(Stored data entries)
<<<<

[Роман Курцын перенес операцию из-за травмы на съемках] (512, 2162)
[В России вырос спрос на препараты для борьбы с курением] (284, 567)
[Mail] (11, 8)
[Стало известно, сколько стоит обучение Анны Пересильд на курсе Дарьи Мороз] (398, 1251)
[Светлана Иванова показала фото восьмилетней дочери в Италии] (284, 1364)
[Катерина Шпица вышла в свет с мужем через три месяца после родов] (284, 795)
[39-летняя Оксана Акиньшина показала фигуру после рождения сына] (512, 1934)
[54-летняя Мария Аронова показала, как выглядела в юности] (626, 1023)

>>>>

**Task item:** Word for word, every record must be given again.

**Written solution:**
[Роман Курцын перенес операцию из-за травмы на съемках] (512, 2162)
[В России вырос спрос на препараты для борьбы с курением] (284, 567)
[Mail] (11, 8)
[Стало известно, сколько стоит обучение Анны Пересильд на курсе Дарьи Мороз] (398, 1251)
[Светлана Иванова показала фото восьмилетней дочери в Италии] (284, 1364)
[Катерина Шпица вышла в свет с мужем через три месяца после родов] (284, 795)
[39-летняя Оксана Акиньшина показала фигуру после рождения сына] (512, 1934)
[54-летняя Мария Аронова показала, как выглядела в юности] (626, 1023)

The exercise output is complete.